The largest decrease was $14/MWh at the Mid-Columbia hub in the Northwest. The largest increase was $29/MWh in ISO-NE.
In one of its regular “Today in Energy” posts, EIA said the national average was pushed higher largely by rising prices for natural gas, the leading source by far for U.S. electricity. Average benchmark Henry Hub spot prices were 56% higher in 2025 than the historic low prices seen in 2024.
This contributed to a minor shift in generation away from natural gas: Electricity generation in the 48 states increased 93 BkWh or 2% year over year, despite 2025 being one day shorter than 2024. Natural gas generation decreased 3% (53 BkWh), while coal increased 11% (76 BkWh) and solar jumped 32% (66 BkWh) to make up the difference.
The details of the shift varied by region.
In the PJM and MISO regions, total generation rose 3% (49 BkWh) in 2025 as gas generation decreased by 24 BkWh from 2024 levels, solar increased 24 BkWh and coal increased 49 BkWh.
In Texas, demand increased 5% (22 BkWh) in 2025; the major movers were natural gas (down 6 BkWh) and solar (up 20 BkWh).

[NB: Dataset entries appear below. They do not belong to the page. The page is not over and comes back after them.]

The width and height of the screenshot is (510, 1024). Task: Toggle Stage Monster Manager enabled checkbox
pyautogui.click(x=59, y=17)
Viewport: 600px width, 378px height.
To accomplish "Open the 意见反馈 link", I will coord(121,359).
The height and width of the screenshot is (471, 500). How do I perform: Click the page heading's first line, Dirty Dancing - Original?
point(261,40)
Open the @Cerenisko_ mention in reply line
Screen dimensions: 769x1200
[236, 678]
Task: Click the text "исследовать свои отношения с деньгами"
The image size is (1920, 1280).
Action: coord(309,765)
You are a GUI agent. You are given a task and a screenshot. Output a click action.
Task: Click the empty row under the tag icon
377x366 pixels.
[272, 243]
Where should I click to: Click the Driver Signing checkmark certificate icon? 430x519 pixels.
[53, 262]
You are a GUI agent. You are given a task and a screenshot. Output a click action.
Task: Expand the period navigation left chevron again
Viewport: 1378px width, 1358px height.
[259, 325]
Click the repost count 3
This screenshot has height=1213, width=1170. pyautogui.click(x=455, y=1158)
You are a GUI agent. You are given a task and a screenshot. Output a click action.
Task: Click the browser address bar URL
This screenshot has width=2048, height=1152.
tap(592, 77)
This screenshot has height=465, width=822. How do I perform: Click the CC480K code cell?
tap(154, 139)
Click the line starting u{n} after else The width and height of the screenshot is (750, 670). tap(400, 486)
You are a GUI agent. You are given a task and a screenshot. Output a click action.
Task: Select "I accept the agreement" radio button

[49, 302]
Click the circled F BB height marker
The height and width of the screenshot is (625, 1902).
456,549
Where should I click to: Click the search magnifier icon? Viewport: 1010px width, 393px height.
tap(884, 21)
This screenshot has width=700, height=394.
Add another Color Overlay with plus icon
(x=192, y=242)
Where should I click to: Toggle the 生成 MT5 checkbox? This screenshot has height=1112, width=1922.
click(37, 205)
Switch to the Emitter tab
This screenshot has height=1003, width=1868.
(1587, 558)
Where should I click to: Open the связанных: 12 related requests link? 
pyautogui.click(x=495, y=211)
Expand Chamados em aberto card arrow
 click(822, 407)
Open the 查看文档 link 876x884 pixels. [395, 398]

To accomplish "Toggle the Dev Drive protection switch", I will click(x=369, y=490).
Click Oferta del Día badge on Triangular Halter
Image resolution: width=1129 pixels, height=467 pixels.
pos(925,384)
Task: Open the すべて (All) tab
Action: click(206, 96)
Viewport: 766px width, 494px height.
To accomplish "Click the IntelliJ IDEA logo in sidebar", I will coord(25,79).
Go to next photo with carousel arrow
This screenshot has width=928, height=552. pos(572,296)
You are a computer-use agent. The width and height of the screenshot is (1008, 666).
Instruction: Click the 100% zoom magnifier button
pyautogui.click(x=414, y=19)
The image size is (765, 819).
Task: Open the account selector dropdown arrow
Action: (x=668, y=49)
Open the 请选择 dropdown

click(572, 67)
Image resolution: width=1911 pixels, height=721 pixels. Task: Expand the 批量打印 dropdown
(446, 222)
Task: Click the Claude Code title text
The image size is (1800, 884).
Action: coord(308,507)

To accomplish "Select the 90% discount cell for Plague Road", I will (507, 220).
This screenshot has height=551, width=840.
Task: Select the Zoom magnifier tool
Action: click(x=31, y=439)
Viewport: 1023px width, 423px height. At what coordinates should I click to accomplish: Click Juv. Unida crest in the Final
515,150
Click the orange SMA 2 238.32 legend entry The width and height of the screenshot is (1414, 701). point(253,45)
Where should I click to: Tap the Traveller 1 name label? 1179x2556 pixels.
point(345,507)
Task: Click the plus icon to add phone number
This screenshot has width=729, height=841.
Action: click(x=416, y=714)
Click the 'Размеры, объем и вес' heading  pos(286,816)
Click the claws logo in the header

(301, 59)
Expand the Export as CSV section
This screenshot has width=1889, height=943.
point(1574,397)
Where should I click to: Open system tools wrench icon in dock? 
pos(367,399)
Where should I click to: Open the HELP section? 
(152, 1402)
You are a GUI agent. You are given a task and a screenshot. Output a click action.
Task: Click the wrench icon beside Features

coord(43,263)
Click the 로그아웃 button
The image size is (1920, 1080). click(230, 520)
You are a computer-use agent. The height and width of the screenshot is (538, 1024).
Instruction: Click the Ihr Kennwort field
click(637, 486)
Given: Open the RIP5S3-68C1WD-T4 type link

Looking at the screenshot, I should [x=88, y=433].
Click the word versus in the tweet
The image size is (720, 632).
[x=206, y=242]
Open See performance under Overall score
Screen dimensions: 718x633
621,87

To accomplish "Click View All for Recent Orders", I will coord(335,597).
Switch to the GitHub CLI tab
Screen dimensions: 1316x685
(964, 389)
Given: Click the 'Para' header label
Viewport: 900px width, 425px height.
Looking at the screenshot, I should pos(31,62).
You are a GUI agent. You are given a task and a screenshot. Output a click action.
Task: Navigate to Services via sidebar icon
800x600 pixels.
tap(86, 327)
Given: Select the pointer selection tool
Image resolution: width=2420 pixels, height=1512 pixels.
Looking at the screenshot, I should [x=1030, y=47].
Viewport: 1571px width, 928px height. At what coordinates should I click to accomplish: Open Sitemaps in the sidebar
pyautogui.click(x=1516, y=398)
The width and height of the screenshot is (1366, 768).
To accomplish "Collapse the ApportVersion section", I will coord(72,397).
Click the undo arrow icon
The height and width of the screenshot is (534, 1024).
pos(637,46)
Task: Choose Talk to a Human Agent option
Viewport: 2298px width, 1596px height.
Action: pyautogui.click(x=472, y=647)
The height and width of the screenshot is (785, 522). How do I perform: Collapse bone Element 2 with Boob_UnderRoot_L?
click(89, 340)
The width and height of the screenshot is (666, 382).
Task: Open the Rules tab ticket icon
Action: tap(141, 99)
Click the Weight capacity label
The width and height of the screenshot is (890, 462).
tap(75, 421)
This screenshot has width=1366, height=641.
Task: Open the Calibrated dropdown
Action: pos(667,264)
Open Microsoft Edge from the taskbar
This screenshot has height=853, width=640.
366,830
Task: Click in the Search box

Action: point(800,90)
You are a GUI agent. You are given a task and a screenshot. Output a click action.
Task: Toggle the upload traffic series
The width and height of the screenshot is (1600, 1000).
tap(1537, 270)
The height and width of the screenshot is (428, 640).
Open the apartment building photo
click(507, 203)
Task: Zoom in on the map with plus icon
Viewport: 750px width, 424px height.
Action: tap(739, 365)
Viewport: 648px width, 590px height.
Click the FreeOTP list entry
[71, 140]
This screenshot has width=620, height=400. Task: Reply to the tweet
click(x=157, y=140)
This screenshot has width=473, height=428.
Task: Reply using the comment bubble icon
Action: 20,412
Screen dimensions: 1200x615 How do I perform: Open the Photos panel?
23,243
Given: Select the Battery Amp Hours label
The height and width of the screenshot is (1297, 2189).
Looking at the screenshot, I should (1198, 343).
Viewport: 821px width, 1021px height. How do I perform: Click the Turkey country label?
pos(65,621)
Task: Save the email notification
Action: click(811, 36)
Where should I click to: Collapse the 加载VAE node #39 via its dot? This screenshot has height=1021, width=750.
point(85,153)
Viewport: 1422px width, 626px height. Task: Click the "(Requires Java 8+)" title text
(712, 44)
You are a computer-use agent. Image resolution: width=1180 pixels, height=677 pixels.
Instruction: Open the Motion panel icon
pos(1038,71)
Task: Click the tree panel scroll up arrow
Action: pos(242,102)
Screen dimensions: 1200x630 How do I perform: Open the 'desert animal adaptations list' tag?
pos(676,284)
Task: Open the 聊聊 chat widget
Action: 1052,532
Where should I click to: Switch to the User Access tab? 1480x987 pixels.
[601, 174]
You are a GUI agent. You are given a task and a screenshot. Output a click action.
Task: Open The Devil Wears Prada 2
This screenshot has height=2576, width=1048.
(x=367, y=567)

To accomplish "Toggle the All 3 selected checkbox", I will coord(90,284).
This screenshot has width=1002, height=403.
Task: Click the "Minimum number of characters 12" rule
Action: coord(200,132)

In the Northwest, which saw a less severe winter in 2025 than in 2024, total generation decreased 4% (17 BkWh). Natural gas prices reached historic lows in the Northwest in 2025 amid subdued demand and ample supply from Canada, but natural gas generation nonetheless decreased 8 BkWh. Other movers were hydropower (3 BkWh higher), solar (2 BkWh higher) and nuclear (2 BkWh lower, thanks to a 65-day refueling outage).